__Tarefas__:
1. Que plantações o excerto sobre o progresso após a expulsão dos maometanos diz que se plantaram?
2. Continue o excerto sobre o progresso após a expulsão dos maometanos a partir da última frase apresentada.

__Excerto selecionado__:

■ ■ ■ ■ ■

Expulsos os maometanos, a paz e a concórdia voltaram, e com elas o progresso e o bem-estar das povoações, cresceu a população e o desenvolvimento, incrementou-se a indústria e as manufacturas, arrotearam-se campos, secaram-se pântanos, floresceu a agricultura, aperfeiçoaram-se os utensílios agrícolas, plantaram-se amoreirais para a criação do sirgo, que dava lugar ao casulo, para o fabrico da seda. Plantaram-se vinhedos, olivais, pomares, soutos, amendoais...
 Criaram-se, em qualidade e abundância e aperfeiçoaram-se, demais terras de cultivo, de seco e de regadio e outras plantações sui generis propícias aos lugares, conforme os microclimas, alargamento de semeaduras, de pastagens, de regadas e de lameiros, com a finalidade da criação de gado ovino, caprino, bovino, para lavourar os campos e de tracção, como muar e asinino, e cavalar, único meio de transporte no tempo e de máquina de guerra – a cavalaria. E, para facilitar os deslocamentos de pessoas e de bens, arrotearam-se caminhos e amanharam-se outros.

■ ■ ■ ■ ■

__Itens extraídos__:
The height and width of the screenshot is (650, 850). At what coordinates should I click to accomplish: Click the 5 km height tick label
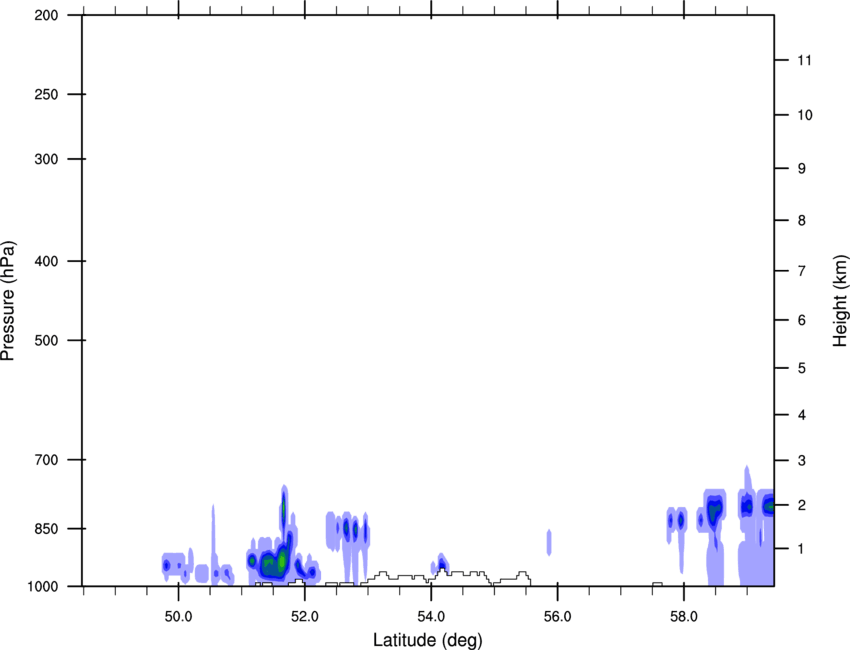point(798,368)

■ ■ ■ ■ ■

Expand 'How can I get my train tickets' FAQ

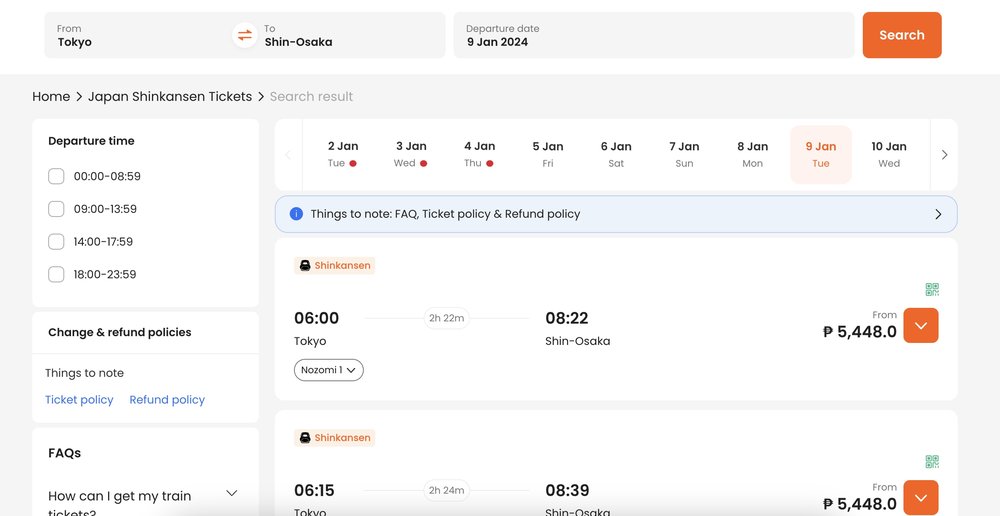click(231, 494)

■ ■ ■ ■ ■

__As respostas__:
1. Amoreirais, vinhedos, olivais, pomares, soutos e amendoais.

2.
 Com o advento da fundação da Nacionalidade, Chacim expandiu-se fulgurante para um futuro prometedor, com personalidades ilustres e de princípios, da família dos Bragançãos, dos Cogominhos, dos Fogaças e de muitos outros, dignos de memória, que lá residiam e possuiam propriedades, dignitários de pendão e de caldeira que, com as suas forças e bens, ao lado das hostes de Dom Afonso Henriques, batendo-se denodados, ajudaram a libertar o solo Pátrio contra as bilicosas hostes castelhanas e sarracenas, em simultâneo, até à vitória final, terminada com o bolonhês na conquista do Reino dos Algarves.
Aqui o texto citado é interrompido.